会員企業のアトレでは、全社でAI活用を進めるためのサポート体制を強化。AIを社員の挑戦を支援するメンターと位置づけている。
同社は2026年以降、「OIMACHI TRACKS SHOPS&RESTAURANTS」、「アトレ中野」と出店が続くが、増員ではなく、社内の生産性向上で業務の負担減に挑んでいる。
具体的には、4月に全社で「Gemini」を導入。社内の生成AI利用率は10月末時点で月1回以上の利用は89.7%、週数回以上の利用は72.2%となった。
週1回アーカイブ付きの勉強会を開催し、「Gemini」のアップデートや社内でのAI活用の好事例を横展開している。
さらに、「アトレGemini活用大賞」を開催。現場での再現性のある取り組みを表彰した。「社長特別賞」には、現場の新入社員と3年目社員が自ら企画した勉強会が選ばれた。

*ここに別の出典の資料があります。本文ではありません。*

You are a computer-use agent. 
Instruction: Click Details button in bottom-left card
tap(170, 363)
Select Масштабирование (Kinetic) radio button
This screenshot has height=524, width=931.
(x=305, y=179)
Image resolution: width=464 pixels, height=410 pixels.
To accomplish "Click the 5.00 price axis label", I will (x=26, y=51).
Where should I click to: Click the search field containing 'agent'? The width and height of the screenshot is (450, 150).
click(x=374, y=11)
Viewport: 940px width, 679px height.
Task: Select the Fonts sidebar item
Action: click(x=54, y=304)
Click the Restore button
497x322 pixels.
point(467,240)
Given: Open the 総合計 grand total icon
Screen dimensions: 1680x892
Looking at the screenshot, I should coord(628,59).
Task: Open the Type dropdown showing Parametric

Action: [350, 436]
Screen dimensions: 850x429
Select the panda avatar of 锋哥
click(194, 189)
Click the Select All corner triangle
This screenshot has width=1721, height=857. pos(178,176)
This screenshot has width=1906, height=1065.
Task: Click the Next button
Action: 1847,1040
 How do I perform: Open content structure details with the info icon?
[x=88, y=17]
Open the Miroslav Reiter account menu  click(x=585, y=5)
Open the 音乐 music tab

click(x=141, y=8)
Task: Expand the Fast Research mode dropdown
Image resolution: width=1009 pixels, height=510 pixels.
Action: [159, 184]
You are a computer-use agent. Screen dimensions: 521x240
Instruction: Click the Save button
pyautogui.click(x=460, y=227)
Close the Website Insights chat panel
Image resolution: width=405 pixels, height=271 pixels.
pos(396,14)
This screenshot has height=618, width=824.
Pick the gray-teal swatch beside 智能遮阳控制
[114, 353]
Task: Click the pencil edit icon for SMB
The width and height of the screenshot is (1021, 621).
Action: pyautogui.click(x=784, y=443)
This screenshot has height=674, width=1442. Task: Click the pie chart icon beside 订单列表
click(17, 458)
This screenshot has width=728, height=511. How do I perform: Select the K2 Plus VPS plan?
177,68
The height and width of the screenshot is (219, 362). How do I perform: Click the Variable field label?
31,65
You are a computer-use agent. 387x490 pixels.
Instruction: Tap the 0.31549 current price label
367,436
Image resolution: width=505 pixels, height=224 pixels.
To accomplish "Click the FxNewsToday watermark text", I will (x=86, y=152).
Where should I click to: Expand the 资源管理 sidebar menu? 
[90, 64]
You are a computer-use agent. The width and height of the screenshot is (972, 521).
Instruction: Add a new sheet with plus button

また、協会では、SC業界における業務効率化・デジタル化のための施策として、「売り上げ報告業務標準化」と項目の削減(4項目)を推進している。
「T-FACE」(愛知県豊田市)を運営する会員企業の豊田まちづくりは、いち早く売り上げ報告業務の簡素化にチャレンジした。
2024年から売り上げ報告4項目実現のための準備を行い、2025年4月から本格運用を開始した。
それ以来、細かいミスは散見されるものの、問題なく運用できているという。
デベロッパーでは売上総額・客数のみを管理し、売り上げの内訳を管理しない。店舗と店舗本社との業務分担の明確化した。
同社は「店舗では4項目のみで作業が簡略化されたため、新人や外国人スタッフでも覚えやすくなった。電話でのデベロッパーからの金額確認が減り、店舗業務に集中できるようになった。デベロッパー側でも、1日当たり1~1.5時間の業務時間短縮につながっている」と説明した。